(Collected data entries)
——————————

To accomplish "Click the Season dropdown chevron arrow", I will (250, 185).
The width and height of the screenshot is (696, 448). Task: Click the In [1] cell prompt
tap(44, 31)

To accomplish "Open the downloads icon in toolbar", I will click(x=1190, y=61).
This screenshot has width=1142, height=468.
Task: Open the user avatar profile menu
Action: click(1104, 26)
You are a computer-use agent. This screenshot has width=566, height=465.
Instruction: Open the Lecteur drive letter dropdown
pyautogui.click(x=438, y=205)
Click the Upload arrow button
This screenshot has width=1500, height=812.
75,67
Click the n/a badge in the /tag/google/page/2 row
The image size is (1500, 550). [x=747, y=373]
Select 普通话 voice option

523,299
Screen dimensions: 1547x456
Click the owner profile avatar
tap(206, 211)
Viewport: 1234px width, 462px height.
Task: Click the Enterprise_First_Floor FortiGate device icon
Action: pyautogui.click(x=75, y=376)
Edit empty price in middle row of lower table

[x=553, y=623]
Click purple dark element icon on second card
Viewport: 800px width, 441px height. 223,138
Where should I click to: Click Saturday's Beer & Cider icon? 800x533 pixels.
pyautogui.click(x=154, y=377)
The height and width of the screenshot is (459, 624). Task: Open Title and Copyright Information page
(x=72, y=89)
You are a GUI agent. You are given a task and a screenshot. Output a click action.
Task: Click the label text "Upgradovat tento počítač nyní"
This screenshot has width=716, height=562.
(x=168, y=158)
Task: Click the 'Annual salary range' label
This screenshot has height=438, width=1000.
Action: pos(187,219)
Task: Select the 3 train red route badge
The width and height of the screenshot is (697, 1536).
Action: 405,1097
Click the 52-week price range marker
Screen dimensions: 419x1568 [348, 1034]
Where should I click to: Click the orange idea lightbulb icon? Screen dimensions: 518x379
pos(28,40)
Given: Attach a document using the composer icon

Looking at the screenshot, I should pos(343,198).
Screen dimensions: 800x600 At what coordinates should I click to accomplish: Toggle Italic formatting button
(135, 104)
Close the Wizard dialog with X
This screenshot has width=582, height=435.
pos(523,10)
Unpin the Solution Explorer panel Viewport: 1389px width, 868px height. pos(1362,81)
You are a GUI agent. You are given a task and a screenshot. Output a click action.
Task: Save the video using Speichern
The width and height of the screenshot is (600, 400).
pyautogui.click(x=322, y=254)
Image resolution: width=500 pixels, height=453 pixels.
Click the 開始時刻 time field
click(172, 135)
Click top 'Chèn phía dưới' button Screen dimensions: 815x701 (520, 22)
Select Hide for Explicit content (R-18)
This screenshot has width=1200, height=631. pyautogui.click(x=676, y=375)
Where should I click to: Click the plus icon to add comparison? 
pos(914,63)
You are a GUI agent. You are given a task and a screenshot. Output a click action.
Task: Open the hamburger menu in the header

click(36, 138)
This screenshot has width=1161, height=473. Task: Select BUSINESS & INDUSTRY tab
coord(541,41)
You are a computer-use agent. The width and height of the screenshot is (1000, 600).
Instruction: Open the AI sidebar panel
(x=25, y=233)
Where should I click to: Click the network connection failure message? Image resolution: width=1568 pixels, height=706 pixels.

——————————

> _What the task requires_
Every record is to be repeated exactly as written.

> _Result for this task_
To accomplish "Click the Season dropdown chevron arrow", I will (250, 185).
The width and height of the screenshot is (696, 448). Task: Click the In [1] cell prompt
tap(44, 31)

To accomplish "Open the downloads icon in toolbar", I will click(x=1190, y=61).
This screenshot has width=1142, height=468.
Task: Open the user avatar profile menu
Action: click(1104, 26)
You are a computer-use agent. This screenshot has width=566, height=465.
Instruction: Open the Lecteur drive letter dropdown
pyautogui.click(x=438, y=205)
Click the Upload arrow button
This screenshot has width=1500, height=812.
75,67
Click the n/a badge in the /tag/google/page/2 row
The image size is (1500, 550). [x=747, y=373]
Select 普通话 voice option

523,299
Screen dimensions: 1547x456
Click the owner profile avatar
tap(206, 211)
Viewport: 1234px width, 462px height.
Task: Click the Enterprise_First_Floor FortiGate device icon
Action: pyautogui.click(x=75, y=376)
Edit empty price in middle row of lower table

[x=553, y=623]
Click purple dark element icon on second card
Viewport: 800px width, 441px height. 223,138
Where should I click to: Click Saturday's Beer & Cider icon? 800x533 pixels.
pyautogui.click(x=154, y=377)
The height and width of the screenshot is (459, 624). Task: Open Title and Copyright Information page
(x=72, y=89)
You are a GUI agent. You are given a task and a screenshot. Output a click action.
Task: Click the label text "Upgradovat tento počítač nyní"
This screenshot has width=716, height=562.
(x=168, y=158)
Task: Click the 'Annual salary range' label
This screenshot has height=438, width=1000.
Action: pos(187,219)
Task: Select the 3 train red route badge
The width and height of the screenshot is (697, 1536).
Action: 405,1097
Click the 52-week price range marker
Screen dimensions: 419x1568 [348, 1034]
Where should I click to: Click the orange idea lightbulb icon? Screen dimensions: 518x379
pos(28,40)
Given: Attach a document using the composer icon

Looking at the screenshot, I should pos(343,198).
Screen dimensions: 800x600 At what coordinates should I click to accomplish: Toggle Italic formatting button
(135, 104)
Close the Wizard dialog with X
This screenshot has width=582, height=435.
pos(523,10)
Unpin the Solution Explorer panel Viewport: 1389px width, 868px height. pos(1362,81)
You are a GUI agent. You are given a task and a screenshot. Output a click action.
Task: Save the video using Speichern
The width and height of the screenshot is (600, 400).
pyautogui.click(x=322, y=254)
Image resolution: width=500 pixels, height=453 pixels.
Click the 開始時刻 time field
click(172, 135)
Click top 'Chèn phía dưới' button Screen dimensions: 815x701 (520, 22)
Select Hide for Explicit content (R-18)
This screenshot has width=1200, height=631. pyautogui.click(x=676, y=375)
Where should I click to: Click the plus icon to add comparison? 
pos(914,63)
You are a GUI agent. You are given a task and a screenshot. Output a click action.
Task: Open the hamburger menu in the header

click(36, 138)
This screenshot has width=1161, height=473. Task: Select BUSINESS & INDUSTRY tab
coord(541,41)
You are a computer-use agent. The width and height of the screenshot is (1000, 600).
Instruction: Open the AI sidebar panel
(x=25, y=233)
Where should I click to: Click the network connection failure message? Image resolution: width=1568 pixels, height=706 pixels.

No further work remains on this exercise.